Ein Sonntag am AKW

BEHARRLICHKEIT Die Physikerin Inge Schmitz-Feuerhake kämpft gegen Atomkraft. Und feiert traurige Erfolge

Aus dem Werk plätschert ein kleiner Wasserfall in die Weser, Vögel fliegen an den Türmen vorbei

VON MARIA ROSSBAUER

Dass man sich für all das hier begeistern kann, die Technik, die unter den riesigen grauen Kühltürmen steckt – irgendwie verstehen kann sie es ja doch. Inge Schmitz-Feuerhake blickt beim Gehen hin und wieder kurz auf die zwei Türme, die die Landschaft in der Nähe von Hameln dominieren. Auf dem schmalen Feldweg hinter dem Atomkraftwerk Grohnde drängeln sich Inlineskater und Radfahrer vorbei, ein Bauer hat wohl vor Kurzem seine Felder gedüngt, es riecht nach Gülle. Die Sonne scheint wie bestellt für diesen Sonntagnachmittagsspaziergang.

„Am Anfang hatte ich eigentlich keine Vorbehalte gegen die Atomtechnik“, erzählt die Frau, die seit Jahrzehnten dagegen kämpft. Die Strahlenforscherin, die Ursachen suchte, warum um das Atomkraftwerk Krümmel so viele Kinder an Leukämie erkrankten. Die Physikerin, die sich schon in ihrer Doktorarbeit mit radioaktiver Strahlung befasste und dann davor warnte, dass niemand die Atomtechnik je beherrschen wird.

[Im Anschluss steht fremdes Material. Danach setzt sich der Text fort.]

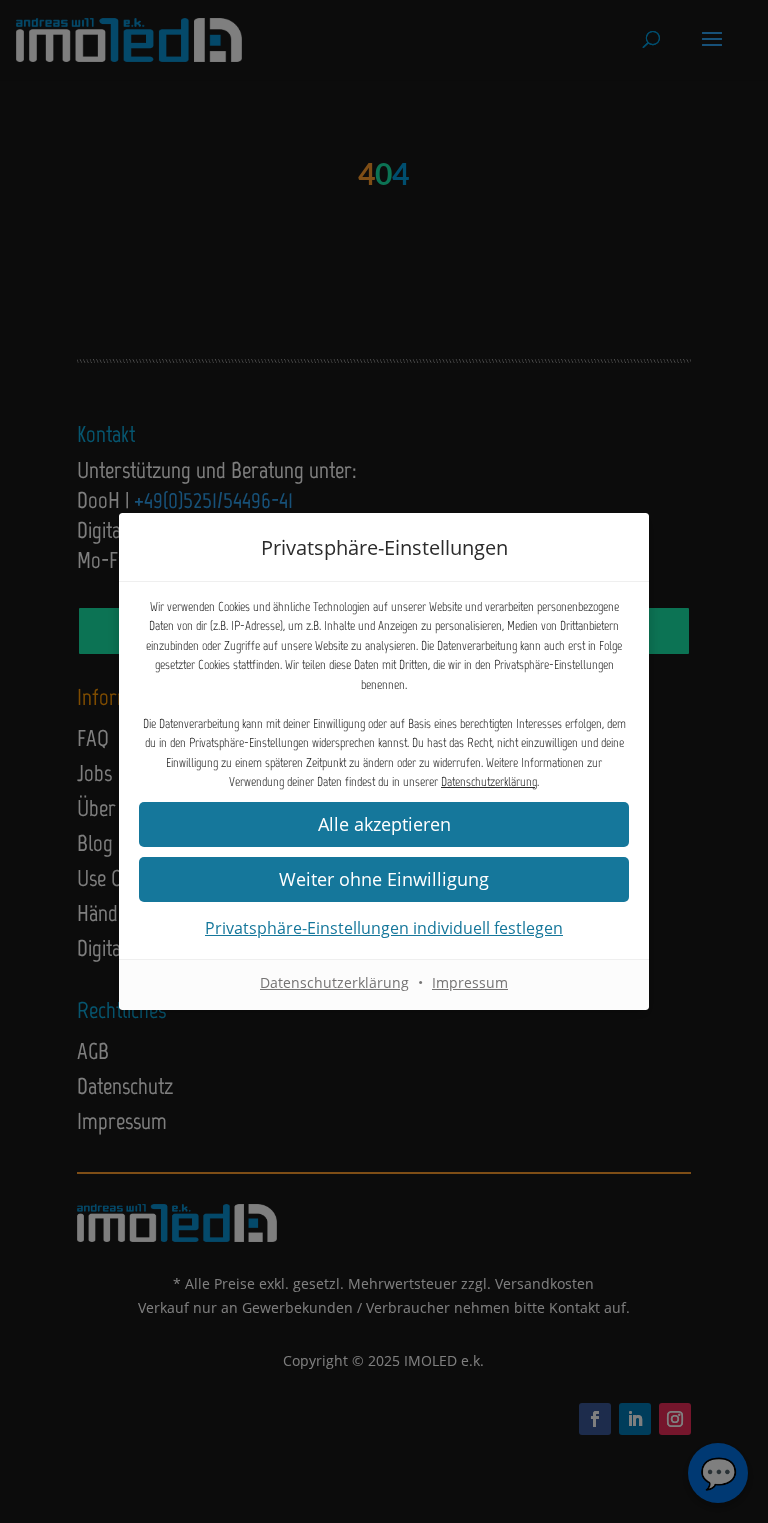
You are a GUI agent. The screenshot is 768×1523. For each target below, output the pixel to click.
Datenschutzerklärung (489, 781)
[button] (384, 879)
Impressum (470, 982)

Jahrelang griffen Behörden und Kollegen sie an, warfen ihr vor, dass sie wissenschaftlich unsauber arbeitet, weil sie eine klare Meinung gegen die Atomenergie vertritt. Heute, während der Atomkatastrophe in Japan, hat sie mehr Menschen auf ihrer Seite denn je. Irgendwie ein trauriger Erfolg.

Schmitz-Feuerhake läuft mit strammem Schritt nach vorne, die linke Hand fest an der schwarzen Lederhandtasche. Sie blickt ernst durch ihre randlose Brille, die weißblonden Haare fallen ihr teilweise ins Gesicht, ihre Mundwinkel ziehen nach unten. Wenn sie erzählt, liegt immer ein wenig Schwermut auf ihrer Stimme.

Schmitz-Feuerhake ist Physikerin und Mathematikerin. Einige Jahre arbeitete die heute 75-Jährige am Institut für Nuklearmedizin der Medizinischen Hochschule Hannover. Dort war sie auch Betriebsleiterin eines Forschungsreaktors. 1973 wurde sie an die Uni Bremen berufen, als Professorin für experimentelle Physik. Die Universität bezeichnete sich damals als Reformuni und galt als „linke Kaderschmiede“. Schmitz-Feuerhake traf dort auf Physiker, die sich kritisch mit der Atomenergie auseinandersetzten.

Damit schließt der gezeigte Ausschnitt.